Die gute Nachricht: Sparsames Gießen ist grundsätzlich noch in Ordnung. Der Bund für Umwelt und Naturschutz betont jedoch, dass man auf regionale Verbote achten muss. Wer sich nicht an bestehende Gießverbote hält, riskiert Bußgelder.
Wie utopia.de berichtet, sollte man sich bei deiner Gemeinde oder dem Landkreis informieren, ob Einschränkungen gelten. Suchbegriffe wie "Bewässerung" oder "Wasserentnahme" helfen, die aktuellen Regelungen zu finden.
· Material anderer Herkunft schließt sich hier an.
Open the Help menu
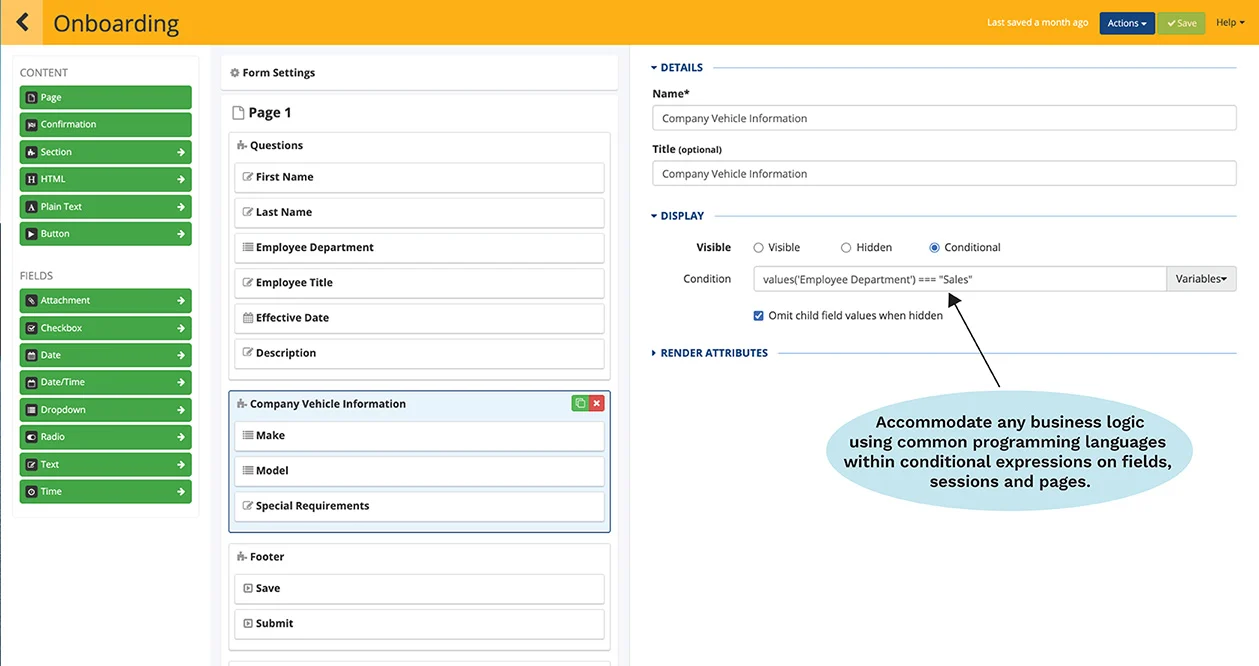The image size is (1259, 666). 1230,23
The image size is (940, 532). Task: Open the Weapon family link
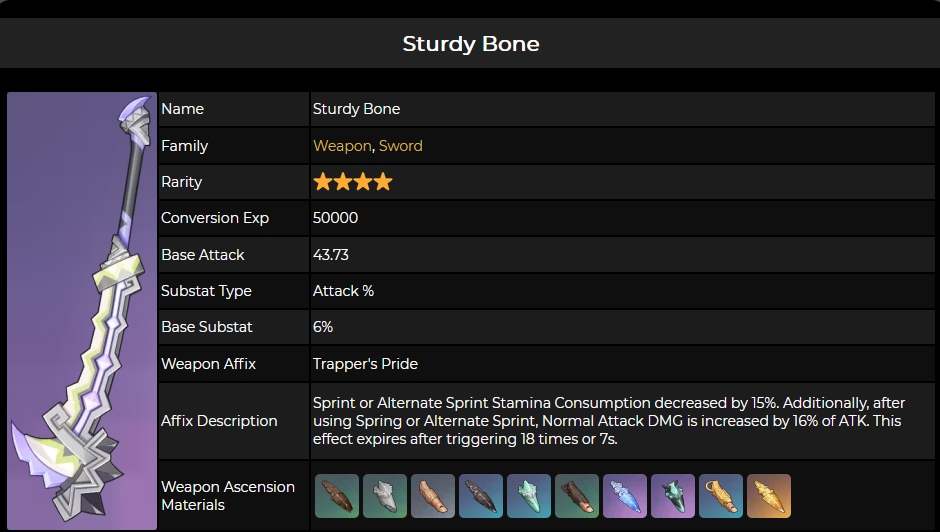342,146
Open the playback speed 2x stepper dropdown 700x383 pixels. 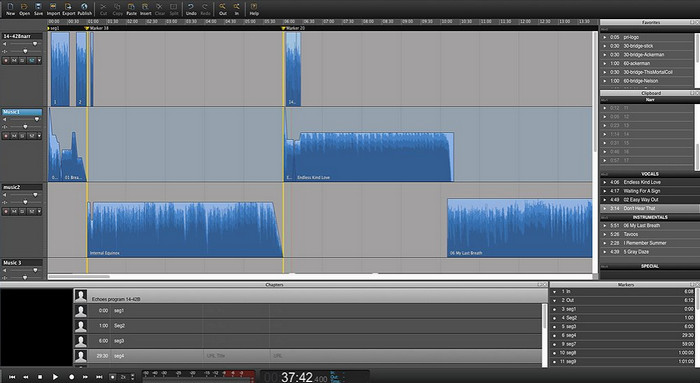point(133,377)
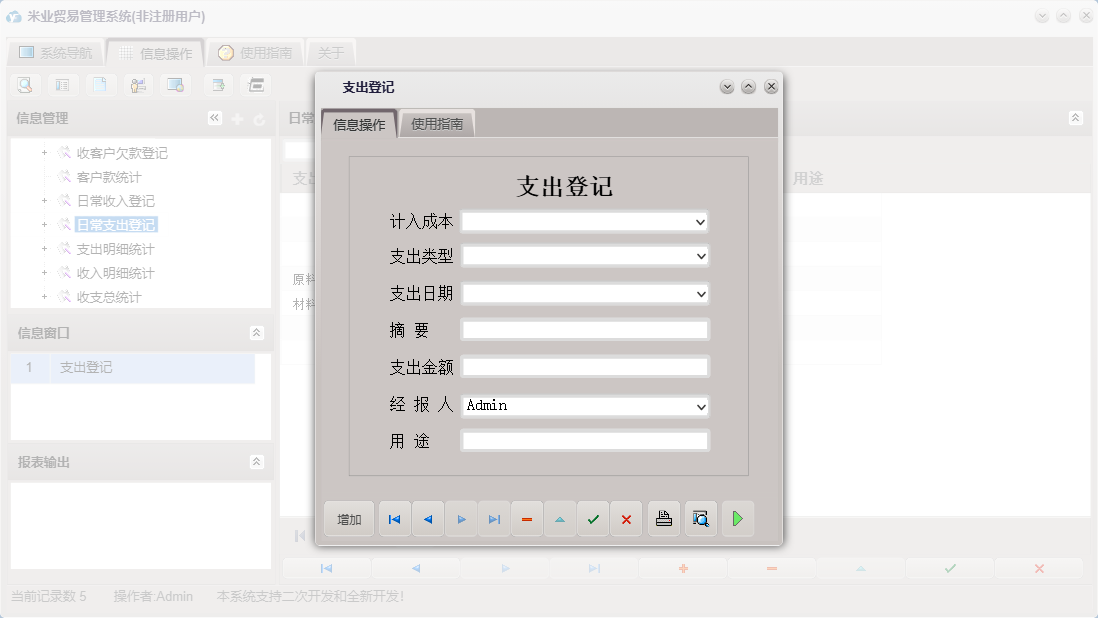Print the expense registration record
This screenshot has height=618, width=1098.
[x=663, y=518]
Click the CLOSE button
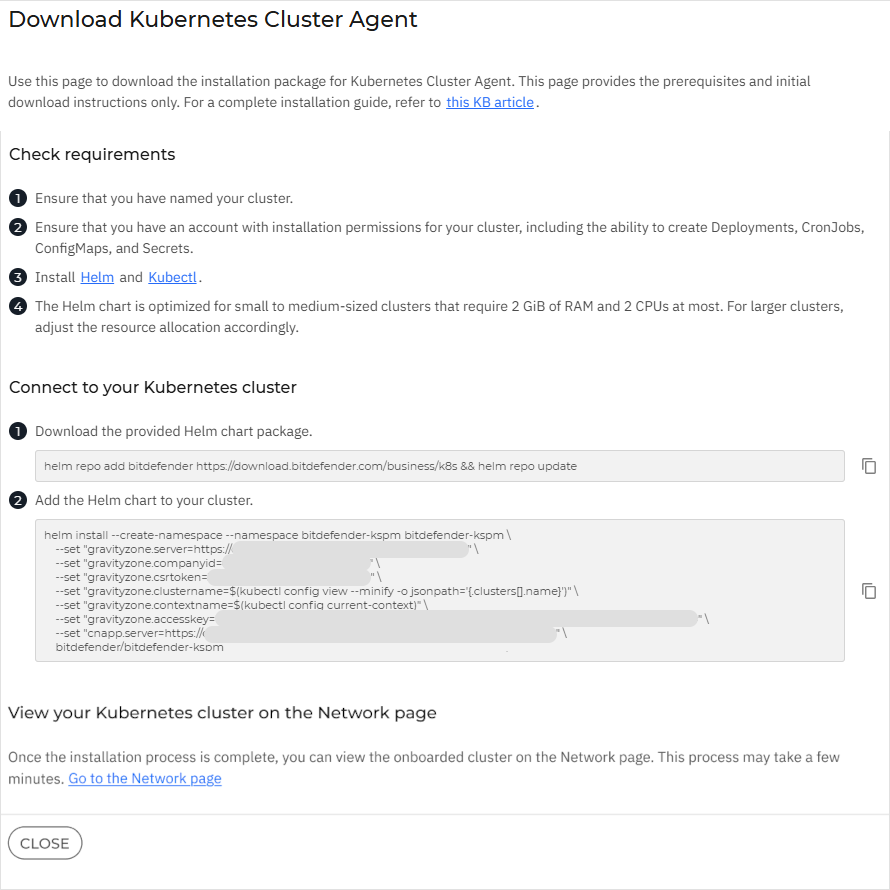The width and height of the screenshot is (890, 890). click(x=45, y=842)
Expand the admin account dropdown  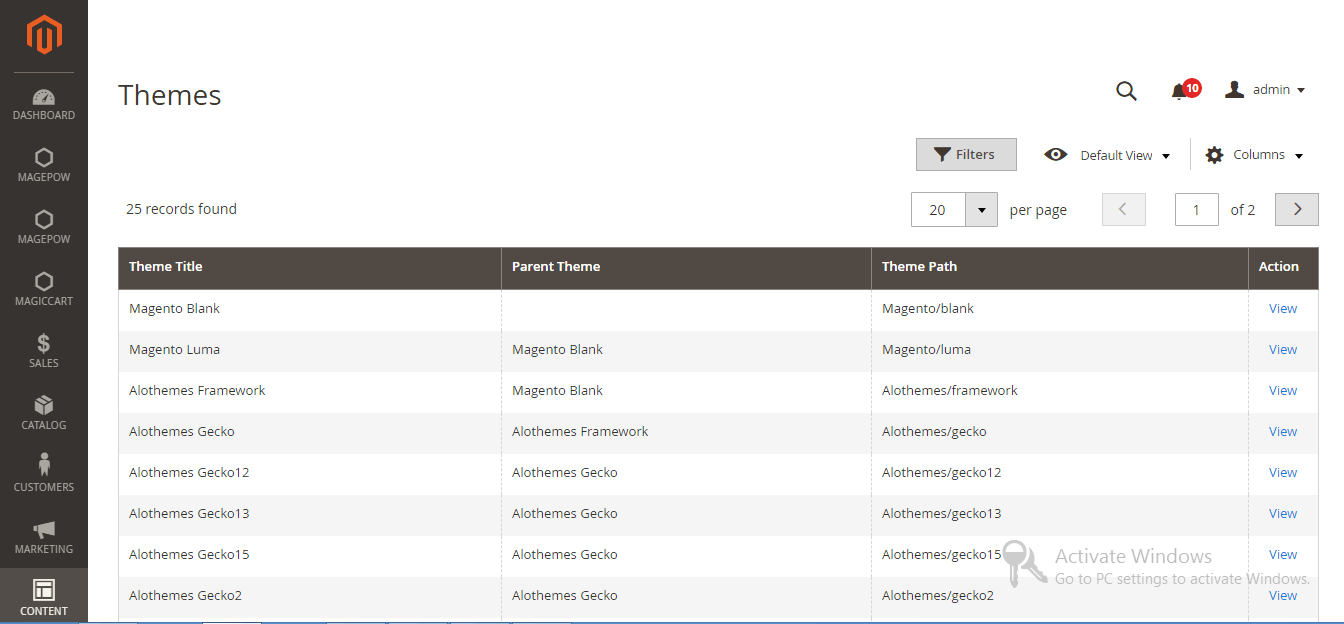(x=1265, y=90)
Eine klare Empfehlung gibt es für den Rasen: Lass ihn in Trockenphasen einfach braun werden. Der klassische Zierrasen ist meist nicht kaputt, sondern geht in eine Ruhephase und erholt sich nach dem nächsten Regen wieder. Fred Schenk vom Landesverband Brandenburg der Gartenfreunde bringt es auf den Punkt: "Golfrasen brauchen wir nicht, schon gar nicht im Kleingarten."
Wichtiger ist es, Gemüsepflanzen, Obstbäume und Beerensträucher zu versorgen. Diese haben Vorrang, weil sie bei Wassermangel ihre Früchte abwerfen oder eingehen können.
Langfristig hilft nur eins: Wir brauchen Pflanzen, die mit der Trockenheit besser zurechtkommen. Das sind heimische Wildpflanzen wie Flockenblume, Wiesensalbei oder Graslilie sowie Kräuter wie Thymian und Lavendel.
Bei Bäumen eignen sich Amberbaum, Ginkgo, Felsenbirne oder der Eisenholzbaum besonders gut. Mit den richtigen, standortgerechten Pflanzen muss man selbst im Hochsommer oft nur alle drei Tage gießen – und schont so die wertvolle Ressource Wasser.